Rewrite the lines from the one containing "Task: Uncheck visibility of instance[2]" through the one containing "Action: coord(29,415)", replacing "screenshot" with "screen capture" and changing nothing else. Leave the pictures out of your answer.
>> START RECORDS SHOWN
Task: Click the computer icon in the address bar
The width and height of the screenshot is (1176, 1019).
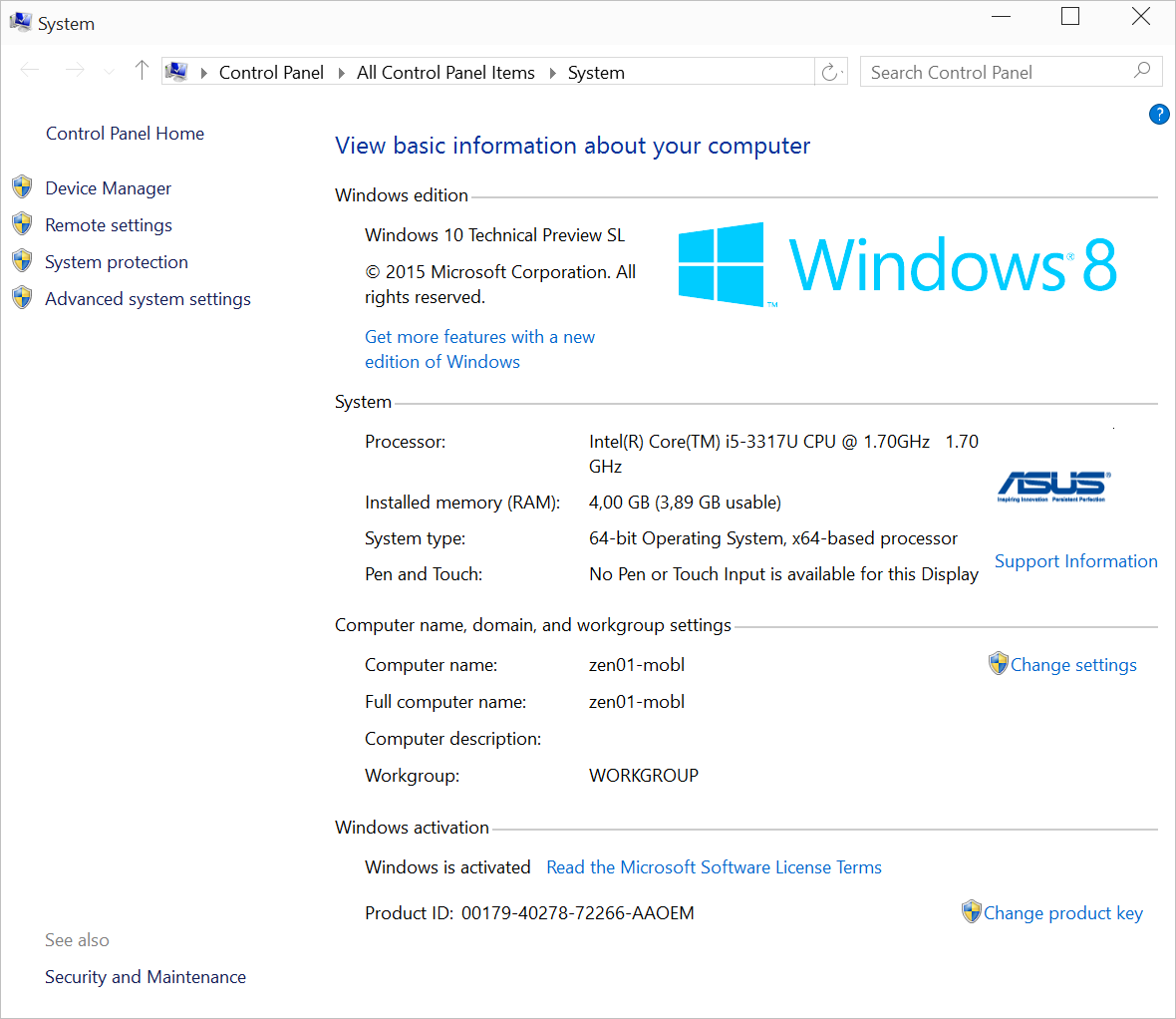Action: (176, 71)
>> END RECORDS SHOWN
>> START RECORDS SHOWN
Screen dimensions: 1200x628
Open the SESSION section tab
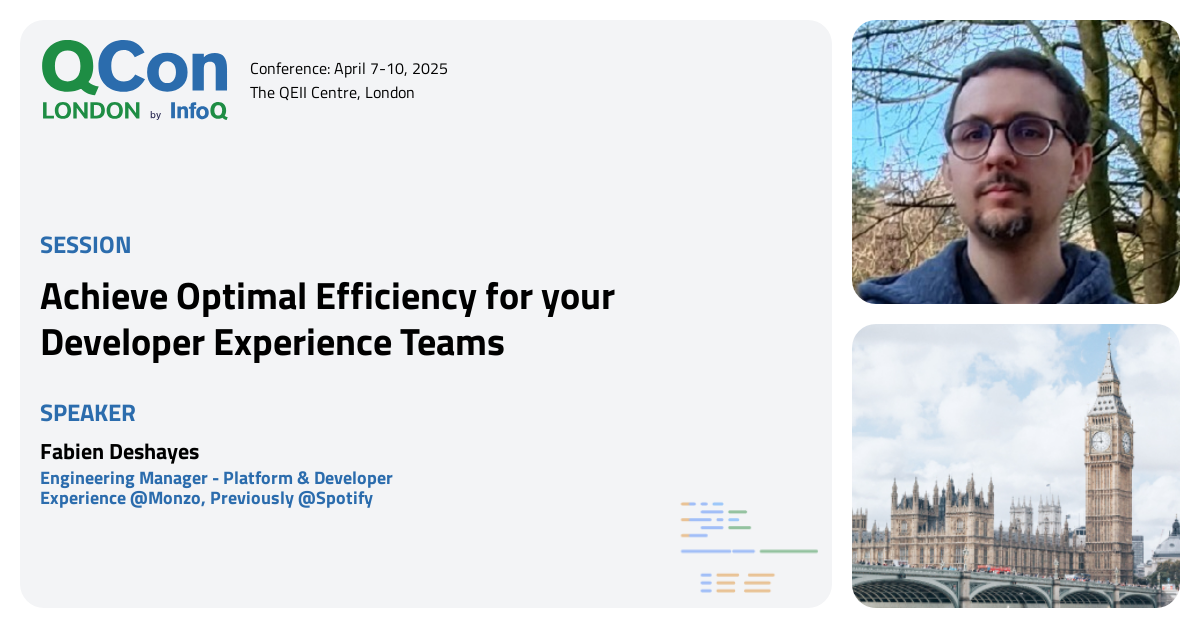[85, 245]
>> END RECORDS SHOWN
>> START RECORDS SHOWN
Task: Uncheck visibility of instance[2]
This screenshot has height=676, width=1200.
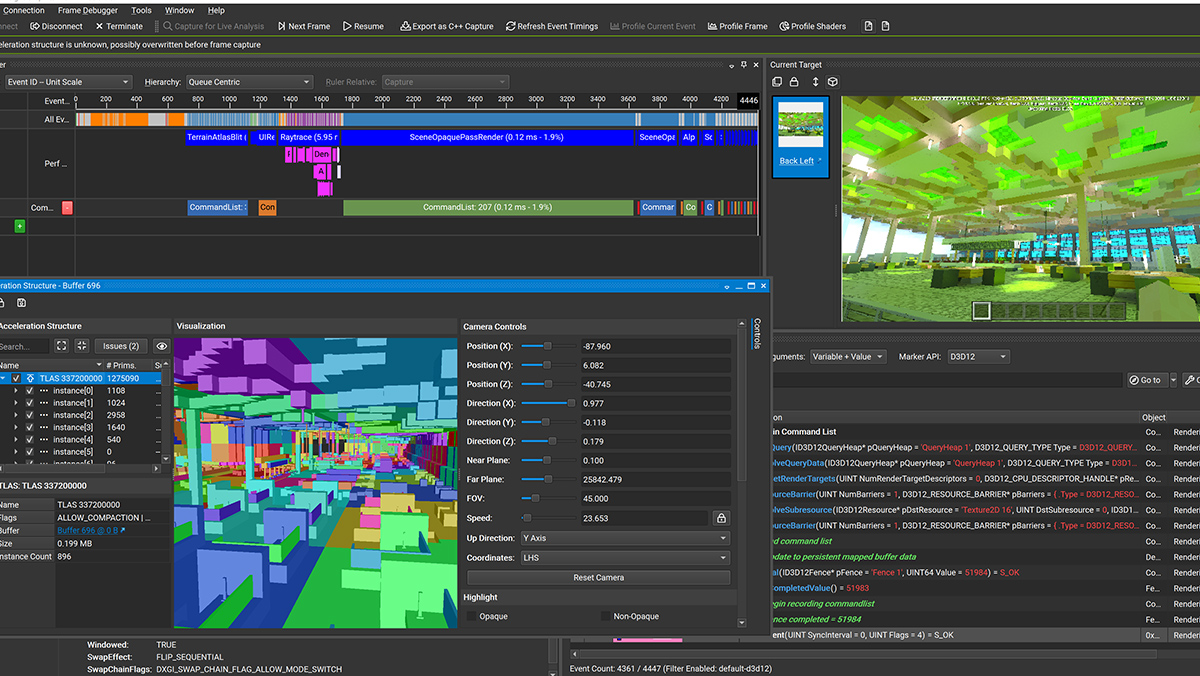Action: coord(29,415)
>> END RECORDS SHOWN
◆ ANSWER:
Task: Uncheck visibility of instance[2]
This screen capture has height=676, width=1200.
Action: coord(29,415)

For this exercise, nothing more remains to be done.